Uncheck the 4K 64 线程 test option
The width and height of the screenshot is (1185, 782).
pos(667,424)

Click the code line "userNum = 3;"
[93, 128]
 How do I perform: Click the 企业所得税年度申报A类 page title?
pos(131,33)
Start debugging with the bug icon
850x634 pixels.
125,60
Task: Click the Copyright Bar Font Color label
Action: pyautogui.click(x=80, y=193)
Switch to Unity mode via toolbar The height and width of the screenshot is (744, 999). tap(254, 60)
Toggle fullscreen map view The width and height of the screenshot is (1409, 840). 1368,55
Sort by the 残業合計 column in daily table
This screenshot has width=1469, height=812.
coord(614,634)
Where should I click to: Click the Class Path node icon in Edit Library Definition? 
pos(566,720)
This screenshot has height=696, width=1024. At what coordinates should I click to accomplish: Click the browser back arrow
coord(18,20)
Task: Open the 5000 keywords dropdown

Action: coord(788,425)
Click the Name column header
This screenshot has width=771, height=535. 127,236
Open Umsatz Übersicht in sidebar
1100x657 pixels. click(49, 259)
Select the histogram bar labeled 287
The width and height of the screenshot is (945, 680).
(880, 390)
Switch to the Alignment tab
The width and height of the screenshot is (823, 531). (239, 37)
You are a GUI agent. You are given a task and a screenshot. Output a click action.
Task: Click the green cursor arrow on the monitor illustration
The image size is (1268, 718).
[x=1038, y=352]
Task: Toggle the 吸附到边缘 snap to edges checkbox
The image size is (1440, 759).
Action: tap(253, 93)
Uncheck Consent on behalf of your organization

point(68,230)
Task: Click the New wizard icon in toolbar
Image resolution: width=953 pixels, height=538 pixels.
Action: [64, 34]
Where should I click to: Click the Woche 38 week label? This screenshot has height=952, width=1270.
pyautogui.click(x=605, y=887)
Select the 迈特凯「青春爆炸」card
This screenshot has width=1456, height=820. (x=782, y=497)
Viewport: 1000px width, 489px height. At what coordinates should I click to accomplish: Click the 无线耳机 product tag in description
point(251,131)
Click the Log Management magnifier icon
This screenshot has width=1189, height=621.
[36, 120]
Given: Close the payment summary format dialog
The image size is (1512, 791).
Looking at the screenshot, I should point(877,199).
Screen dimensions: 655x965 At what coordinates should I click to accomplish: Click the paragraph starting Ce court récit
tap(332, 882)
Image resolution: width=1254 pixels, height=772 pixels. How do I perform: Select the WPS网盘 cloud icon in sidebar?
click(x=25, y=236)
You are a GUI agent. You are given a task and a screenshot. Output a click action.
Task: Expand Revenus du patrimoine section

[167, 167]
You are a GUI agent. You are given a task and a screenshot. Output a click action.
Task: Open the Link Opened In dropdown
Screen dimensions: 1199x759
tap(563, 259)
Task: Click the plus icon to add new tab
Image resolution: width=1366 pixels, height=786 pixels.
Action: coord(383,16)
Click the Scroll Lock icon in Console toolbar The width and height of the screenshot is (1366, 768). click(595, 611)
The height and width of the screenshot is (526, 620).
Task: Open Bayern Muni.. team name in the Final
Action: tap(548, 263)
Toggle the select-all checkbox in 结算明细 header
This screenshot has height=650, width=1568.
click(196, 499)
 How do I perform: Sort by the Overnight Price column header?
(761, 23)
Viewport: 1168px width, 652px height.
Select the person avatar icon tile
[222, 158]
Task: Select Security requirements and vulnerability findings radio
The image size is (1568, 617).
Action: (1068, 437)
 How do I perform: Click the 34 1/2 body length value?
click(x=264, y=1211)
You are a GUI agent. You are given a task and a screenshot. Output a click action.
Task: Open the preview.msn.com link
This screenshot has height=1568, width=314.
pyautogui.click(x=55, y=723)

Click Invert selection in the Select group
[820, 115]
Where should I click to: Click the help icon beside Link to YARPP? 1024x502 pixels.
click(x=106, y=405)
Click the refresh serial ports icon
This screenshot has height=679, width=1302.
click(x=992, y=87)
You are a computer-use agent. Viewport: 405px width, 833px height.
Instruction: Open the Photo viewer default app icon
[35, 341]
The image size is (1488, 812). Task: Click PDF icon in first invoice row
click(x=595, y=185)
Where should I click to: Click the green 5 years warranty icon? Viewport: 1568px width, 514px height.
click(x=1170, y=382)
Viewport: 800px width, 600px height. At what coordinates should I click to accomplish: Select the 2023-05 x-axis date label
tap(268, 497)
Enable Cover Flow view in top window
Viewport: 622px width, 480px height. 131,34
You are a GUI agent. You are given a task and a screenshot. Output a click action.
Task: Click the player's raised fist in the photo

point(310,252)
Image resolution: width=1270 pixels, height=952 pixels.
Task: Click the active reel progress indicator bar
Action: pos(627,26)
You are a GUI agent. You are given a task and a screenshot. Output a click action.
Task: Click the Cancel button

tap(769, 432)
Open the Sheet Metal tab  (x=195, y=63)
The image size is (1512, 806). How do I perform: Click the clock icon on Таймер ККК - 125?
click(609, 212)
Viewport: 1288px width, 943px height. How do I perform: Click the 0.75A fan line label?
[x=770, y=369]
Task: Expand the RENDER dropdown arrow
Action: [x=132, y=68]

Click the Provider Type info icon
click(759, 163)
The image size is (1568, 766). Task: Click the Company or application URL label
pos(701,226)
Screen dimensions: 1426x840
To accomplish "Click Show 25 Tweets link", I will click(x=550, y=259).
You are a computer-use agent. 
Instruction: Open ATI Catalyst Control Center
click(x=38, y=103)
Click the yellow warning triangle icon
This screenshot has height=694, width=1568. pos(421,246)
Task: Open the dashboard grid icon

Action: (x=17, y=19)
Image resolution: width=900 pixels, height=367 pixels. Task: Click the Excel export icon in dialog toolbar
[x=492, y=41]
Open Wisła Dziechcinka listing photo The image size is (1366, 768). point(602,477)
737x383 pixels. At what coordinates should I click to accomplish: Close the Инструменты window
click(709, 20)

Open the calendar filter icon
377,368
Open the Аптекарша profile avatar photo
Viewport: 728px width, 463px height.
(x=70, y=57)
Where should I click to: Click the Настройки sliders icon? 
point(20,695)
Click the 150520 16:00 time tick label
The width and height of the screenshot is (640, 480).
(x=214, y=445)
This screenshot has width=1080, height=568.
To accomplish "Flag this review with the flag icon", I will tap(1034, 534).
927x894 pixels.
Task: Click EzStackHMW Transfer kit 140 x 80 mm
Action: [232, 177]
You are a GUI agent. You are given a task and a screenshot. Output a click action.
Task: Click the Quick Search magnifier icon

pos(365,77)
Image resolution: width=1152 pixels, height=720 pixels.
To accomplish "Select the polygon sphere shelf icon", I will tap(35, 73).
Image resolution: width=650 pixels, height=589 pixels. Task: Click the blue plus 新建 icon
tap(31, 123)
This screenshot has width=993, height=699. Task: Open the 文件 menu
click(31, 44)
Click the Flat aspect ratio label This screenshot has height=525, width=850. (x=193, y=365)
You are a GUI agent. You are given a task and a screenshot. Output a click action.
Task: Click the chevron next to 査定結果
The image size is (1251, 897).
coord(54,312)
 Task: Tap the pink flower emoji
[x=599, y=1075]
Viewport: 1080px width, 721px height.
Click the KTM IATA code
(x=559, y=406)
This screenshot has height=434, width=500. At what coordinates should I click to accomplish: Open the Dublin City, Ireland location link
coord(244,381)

_ _ _ _

*TASK TO CARRY OUT:* Show the lines of the data that hold the word "computer".

*ANSWER BELOW:*
You are a computer-use agent. Viewport: 405px width, 833px height.
You are a computer-use agent. 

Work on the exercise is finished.